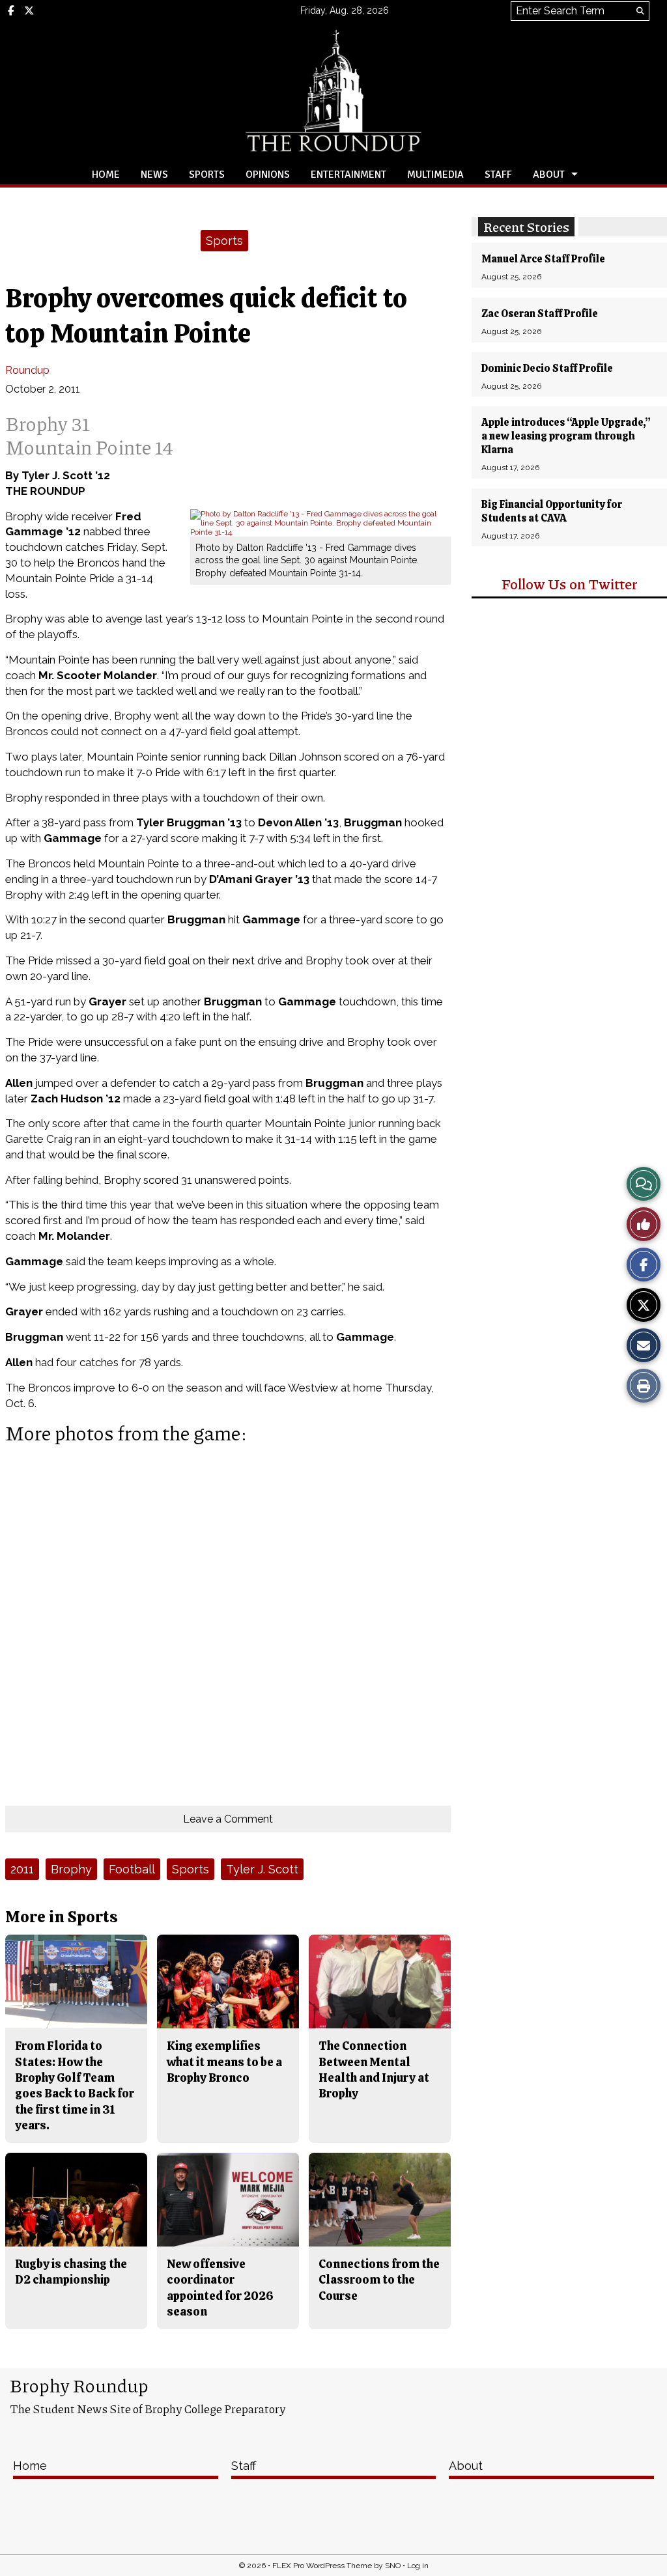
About (549, 174)
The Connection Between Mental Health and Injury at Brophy (374, 2069)
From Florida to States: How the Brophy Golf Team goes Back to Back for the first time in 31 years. (74, 2085)
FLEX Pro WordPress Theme (322, 2565)
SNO (393, 2565)
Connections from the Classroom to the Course (379, 2279)
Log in (418, 2565)
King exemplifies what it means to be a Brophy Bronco (224, 2061)
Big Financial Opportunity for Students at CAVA (551, 511)
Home (106, 174)
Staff (498, 174)
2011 (22, 1869)
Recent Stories (526, 226)
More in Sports (61, 1917)
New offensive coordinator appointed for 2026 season (220, 2287)
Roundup (27, 370)
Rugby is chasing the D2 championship (71, 2271)
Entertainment (348, 174)
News (154, 174)
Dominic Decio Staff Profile (547, 368)
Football (132, 1869)
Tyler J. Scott (262, 1869)
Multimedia (435, 174)
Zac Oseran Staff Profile (539, 313)
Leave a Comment (228, 1819)
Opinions (268, 174)
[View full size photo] (320, 522)
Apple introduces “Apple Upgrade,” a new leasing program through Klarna (566, 435)
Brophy (71, 1869)
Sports (207, 174)
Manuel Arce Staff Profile (543, 259)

■ WORK INSTRUCTION ■
Begin at the first line of the entries above and return each line exactly, stopping after the line that contains "Multimedia (435, 174)". Pictures do not belong in the copy.

■ RESPONSE FOR THIS EXERCISE ■
About (549, 174)
The Connection Between Mental Health and Injury at Brophy (374, 2069)
From Florida to States: How the Brophy Golf Team goes Back to Back for the first time in 31 years. (74, 2085)
FLEX Pro WordPress Theme (322, 2565)
SNO (393, 2565)
Connections from the Classroom to the Course (379, 2279)
Log in (418, 2565)
King exemplifies what it means to be a Brophy Bronco (224, 2061)
Big Financial Opportunity for Students at CAVA (551, 511)
Home (106, 174)
Staff (498, 174)
2011 (22, 1869)
Recent Stories (526, 226)
More in Sports (61, 1917)
New offensive coordinator appointed for 2026 season (220, 2287)
Roundup (27, 370)
Rugby is chasing the D2 championship (71, 2271)
Entertainment (348, 174)
News (154, 174)
Dominic Decio Staff Profile (547, 368)
Football (132, 1869)
Tyler J. Scott (262, 1869)
Multimedia (435, 174)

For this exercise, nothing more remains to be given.